Megan L. Wade, assigned counsel, with whom were James P. Sexton, assigned counsel, and, on the brief, Emily G. Sexton, assigned counsel, for the appellant (defendant).
Prescott, Bright and Devlin, Js.
The defendant, Lori T., appeals from the judgment of conviction, rendered following a jury trial, of three counts of custodial interference in the second degree in violation of General Statutes § 53a-98 (a) (3). On appeal, the defendant claims that § 53a-98 (a) (3) is unconstitutionally vague in its application to her and that there was insufficient evidence to support her conviction. We disagree with both claims, and, thus, we affirm the judgment of the trial court.
The following facts, on which the jury reasonably could have based its verdict, and procedural history are relevant to the issues on appeal. The defendant's four children, R, L, T, S,1 were at her Glastonbury home for purposes of visitation over the Memorial Day weekend in 2015. The defendant's ex-husband, the children's father (CF), had sole physical and legal custody of the children, and the defendant had rights of visitation. The children, however, wanted to live with the defendant and not with CF.
In fact, R had been staying with the defendant for several months; after a physical incident involving CF in January, 2015, R, with the involvement of the Norwalk Police Department and the Department of Children and Families, went to stay with the defendant. Over the Memorial Day weekend, the children all decided that they were not going to go home with CF on May 25, 2015.
During the course of the weekend, CF received a couple of e-mails from one of the children telling him that she did not want to return to his home and that she wanted to stay at the defendant's home. CF CF did not make any attempt to telephone the children regarding their decision to remain at the defendant's home, and he did not attempt to go inside the defendant's home to speak with the children in an effort to persuade them to return to his home. Instead, he went directly to the Glastonbury Police Department.
Officer Brian Barao of the Glastonbury Police Department went to the defendant's Glastonbury home to conduct a welfare check of the children at CF's request. He spoke with each child and determined that they all were okay. He did not arrest the defendant, but, rather, he encouraged her to seek legal counsel and to pursue these matters with the family court, which, the defendant told him, she was in the process of doing.

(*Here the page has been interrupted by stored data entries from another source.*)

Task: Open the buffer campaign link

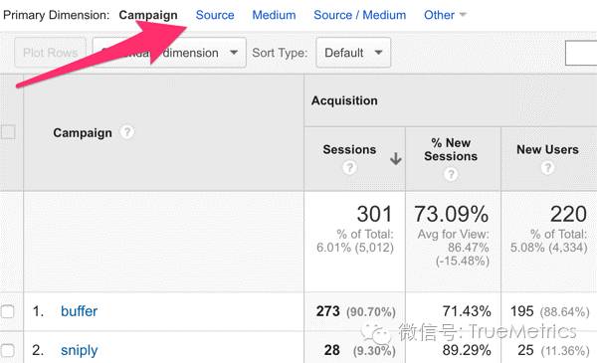Action: point(80,311)
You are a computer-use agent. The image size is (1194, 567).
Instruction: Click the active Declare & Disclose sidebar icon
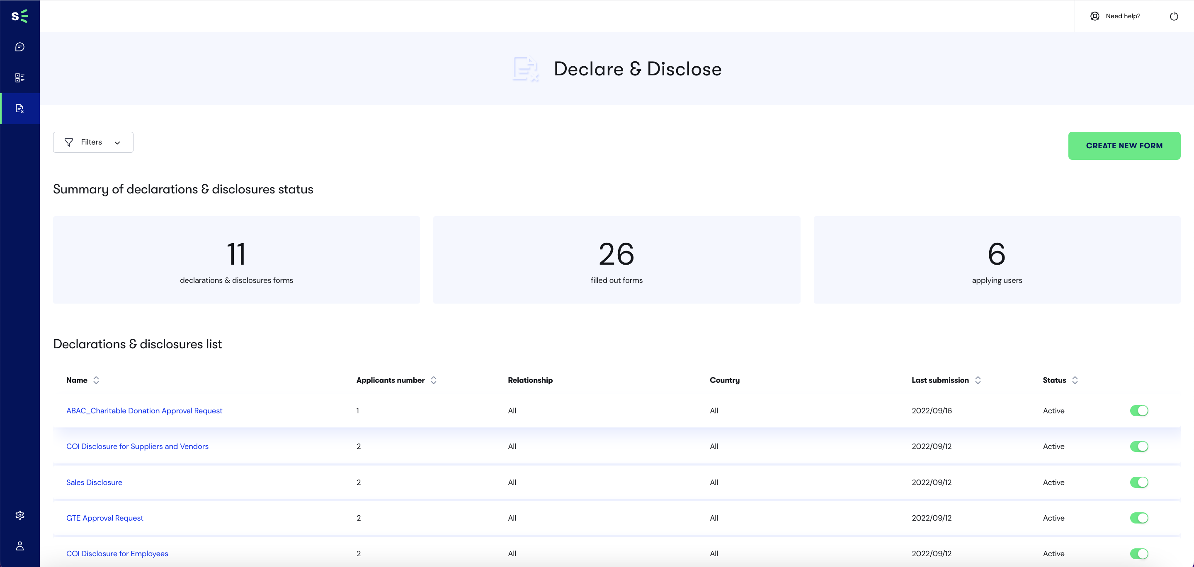click(x=20, y=107)
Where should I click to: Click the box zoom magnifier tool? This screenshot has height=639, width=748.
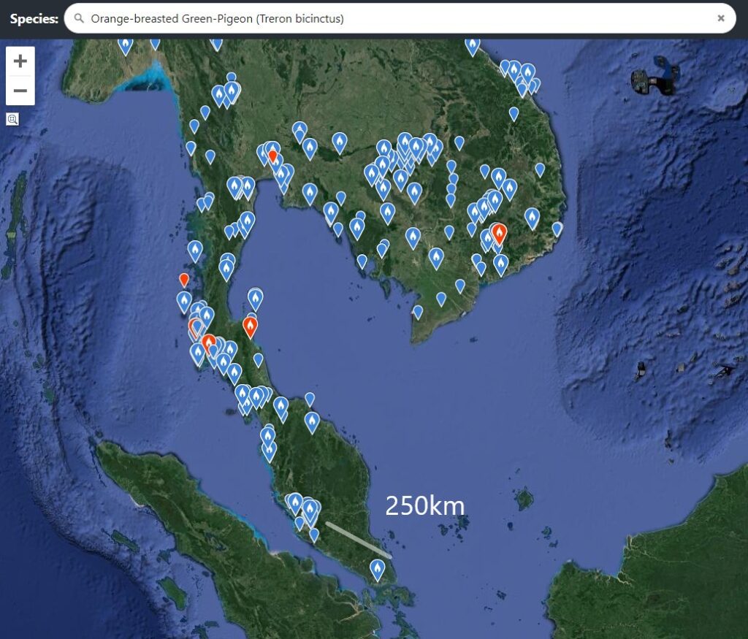point(12,119)
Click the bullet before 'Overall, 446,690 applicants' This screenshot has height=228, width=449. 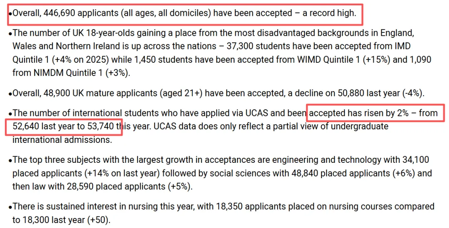point(10,14)
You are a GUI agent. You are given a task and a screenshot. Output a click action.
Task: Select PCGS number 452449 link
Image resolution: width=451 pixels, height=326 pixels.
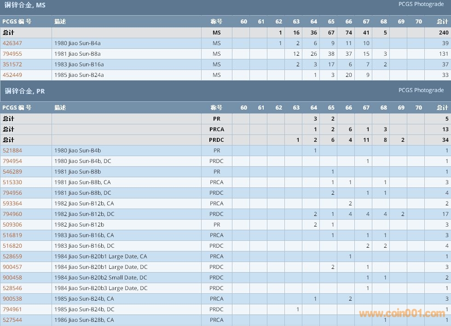click(12, 75)
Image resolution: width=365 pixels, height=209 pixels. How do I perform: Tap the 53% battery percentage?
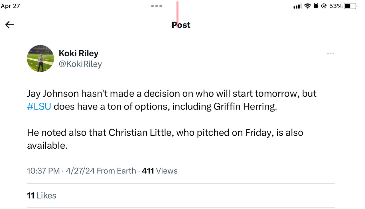click(x=336, y=6)
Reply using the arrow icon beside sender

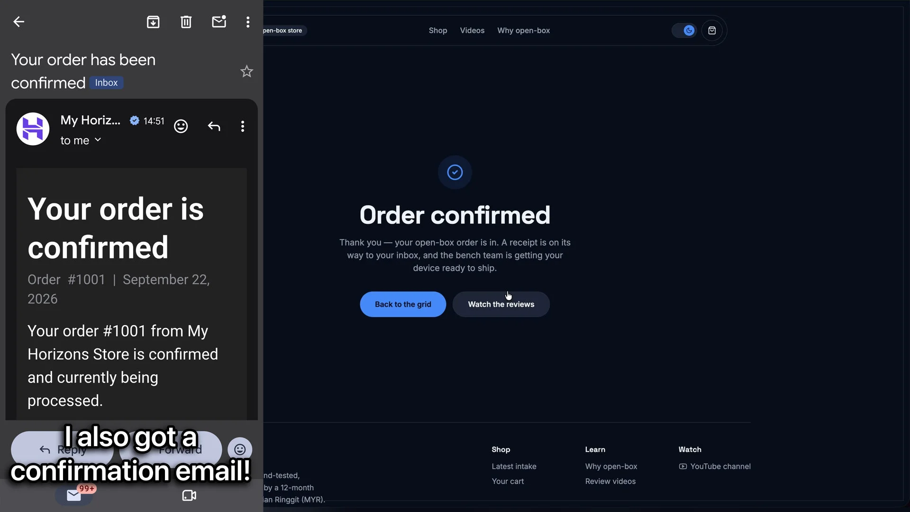pyautogui.click(x=214, y=126)
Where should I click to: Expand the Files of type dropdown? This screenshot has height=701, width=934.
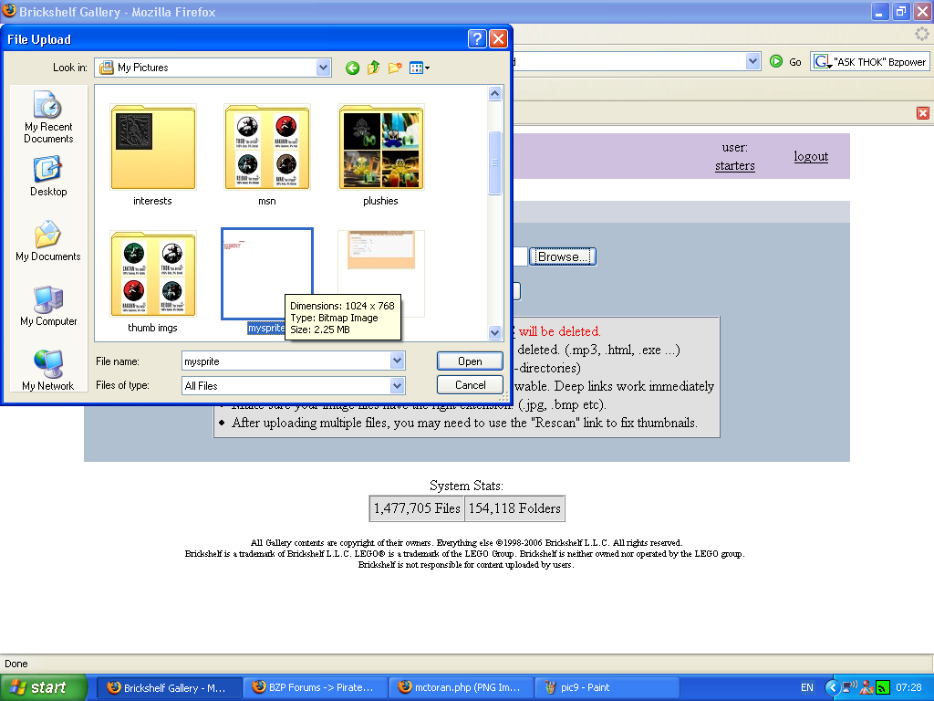click(x=396, y=385)
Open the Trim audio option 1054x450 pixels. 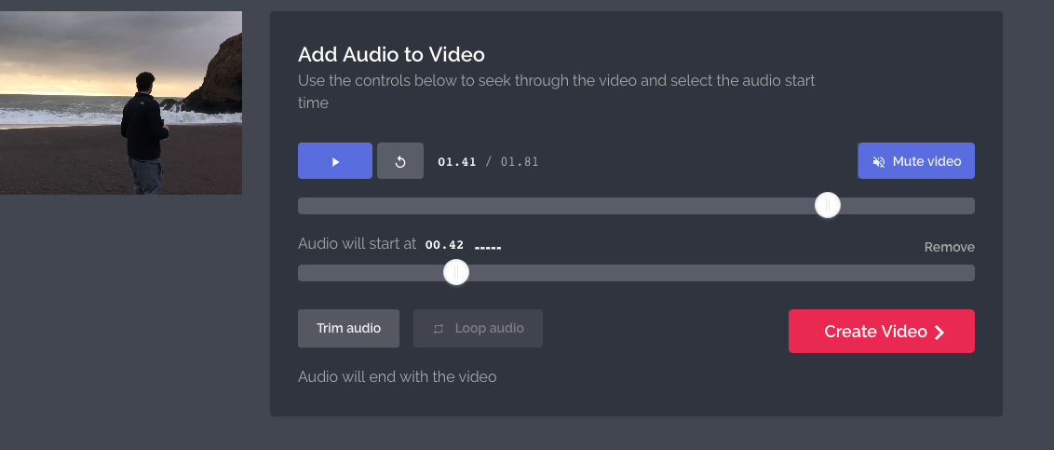(x=348, y=329)
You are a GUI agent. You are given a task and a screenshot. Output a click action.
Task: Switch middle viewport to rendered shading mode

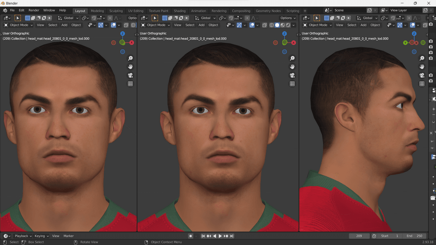point(288,25)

CF then returned to Norwalk and contacted Norwalk Police Officer Jermaine Nash, the school resource officer in Norwalk, whom he told about the children's refusal to return to his home. Nash and CF knew each other through sporting programs at the schools, and Nash had been a visitor to CF's home several times. A few days after speaking with CF, Nash contacted the defendant by telephone and asked her why the children were not returned to CF. The defendant told Nash that "the kids didn't want to come out to [CF]." Nash made a comment about the defendant being "the adult," and he asked her why she just did not send them out to CF. According to Nash, the defendant told him that "[s]he won't make the children come out to him."
Wanting to ensure that the children returned to school, Nash told the defendant that she could be in trouble if she did not get the children back into school.
The defendant agreed that she would return the children to school, and Nash agreed that he would not seek a warrant for her arrest. When the children still were not in school approximately one week later, Nash followed up with the defendant, who said she would not return the children to school. Nash then sought an arrest warrant on one charge of custodial interference in the second degree, and he contacted the Department of Children and Families.
On June 2, 2015, Nash contacted the Glastonbury Police Department for assistance in executing the arrest warrant; Officer David Hoover of the Glastonbury Police Department was at the defendant's Glastonbury home when Nash arrived. The defendant's aunt also was present at the home. At some point, CF also arrived at the scene. L testified that Nash threatened the children "by telling [them that] if [they] didn't go back to [CF], he would ... pick [them] up and forcibly take [them] outside." T described Nash as "yelling" and "kind of harsh." Both Hoover and Nash tried to persuade the children to go with CF, but the children continued to refuse. Hoover telephoned the Department of Children and Families, and he arranged a meeting at its Manchester office, where he brought the children. The children continued to refuse to go with CF, and the defendant's aunt then was granted temporary custody of the children, who later were placed with their maternal grandmother, with whom they resided for several months after this incident.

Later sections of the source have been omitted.